No pediatrician is eager to see a patient go to a retail clinic or random provider, or refers the family to the Internet to seek care. Collectively, pediatricians must collaborate to meet the needs of parents, children, and the field of pediatrics. We should foster local networks of pediatric care that are built upon cooperation and not competition. Ensuring that children get the best care from a trained pediatric provider will enable us all to meet the mission we embarked upon when we chose pediatrics.

References:

1. Conners GP, Kressly SJ, Perrin JM, et al; Committee on Practice and Ambulatory Medicine, Committee on Pediatric Emergency Medicine, Section on Telehealth Care, Section on Emergency Medicine, Subcommittee on Urgent Care, Task Force on Pediatric Practice Change. Nonemergency acute care: when it’s not the medical home. Pediatrics. 2017;139(5):e20170629.

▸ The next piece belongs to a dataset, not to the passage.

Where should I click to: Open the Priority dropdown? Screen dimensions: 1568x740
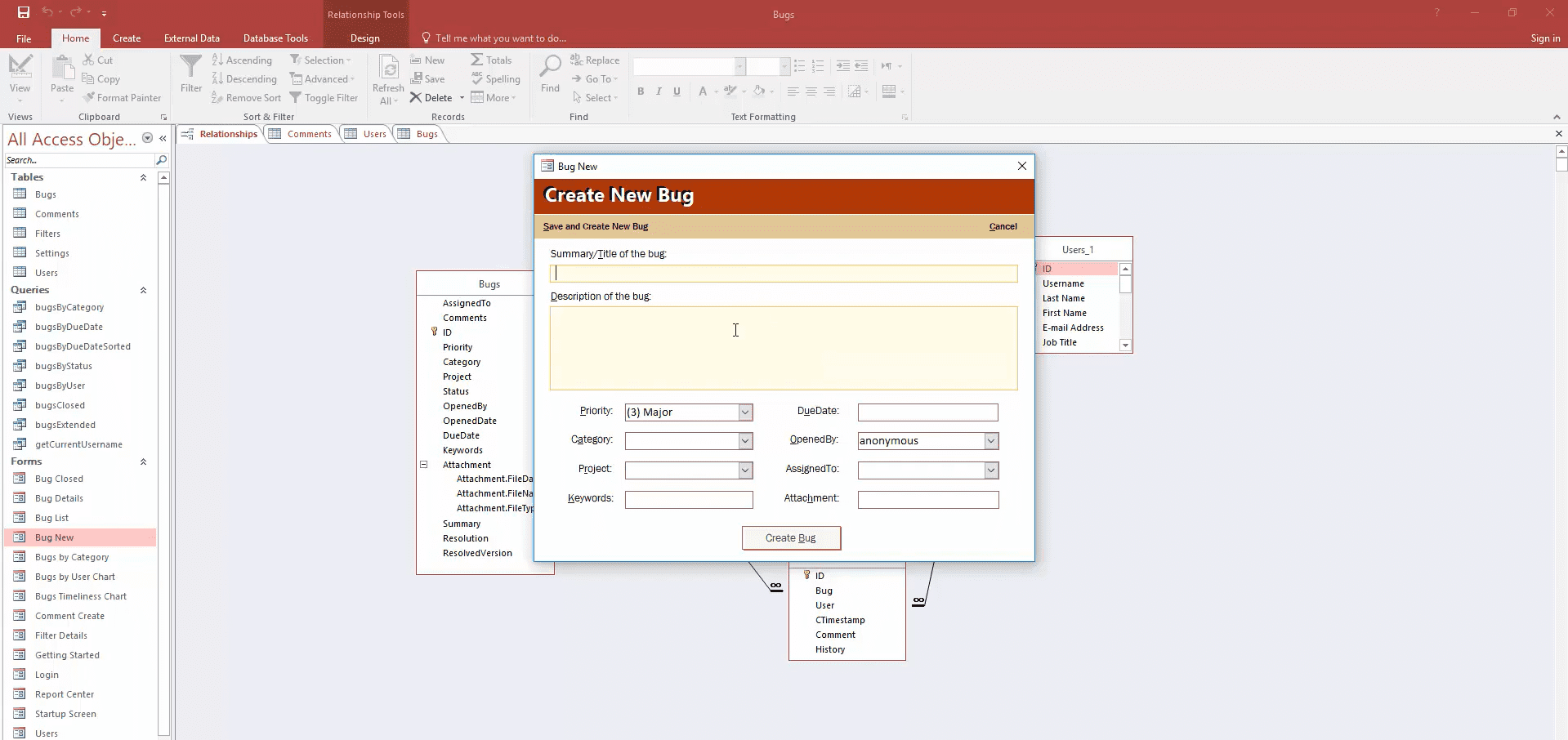744,412
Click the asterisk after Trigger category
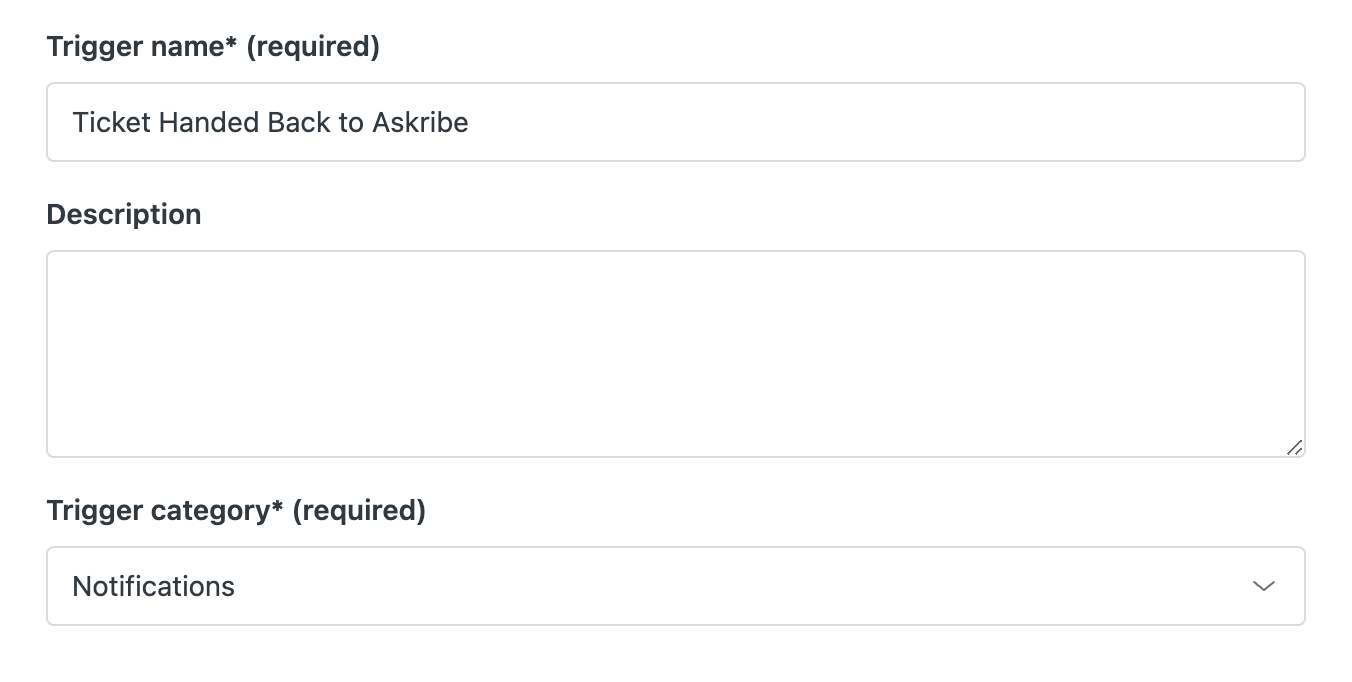Viewport: 1352px width, 682px height. pyautogui.click(x=278, y=506)
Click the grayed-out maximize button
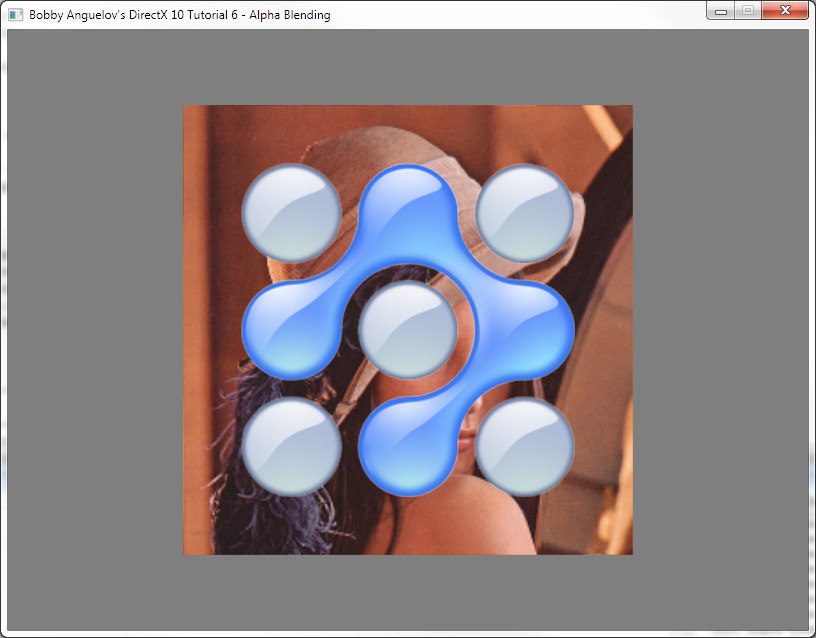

2. Patient Centered Primary Care Collaborative. Medical neighborhood. Available at: https://www.pcpcc.org/content/medical-neighborhood. Accessed March 5, 2019.

3. Laughlin JJ, Simon GR, Baker C, et al; American Academy of Pediatrics Committee on Practice and Ambulatory Medicine. AAP principles concerning retail-based clinics. Pediatrics. 2014;133(3):e794-e797.

4. Committee on Pediatric Emergency Medicine. Pediatric care recommendations for freestanding urgent care facilities. Pediatrics. 2014;133(5):950-953.

5. Sobo EJ, Seid M, Reyes Gelhard L. Parent-identified barriers to pediatric health care: a process-oriented model. Health Serv Res. 2006;41(1):148-172.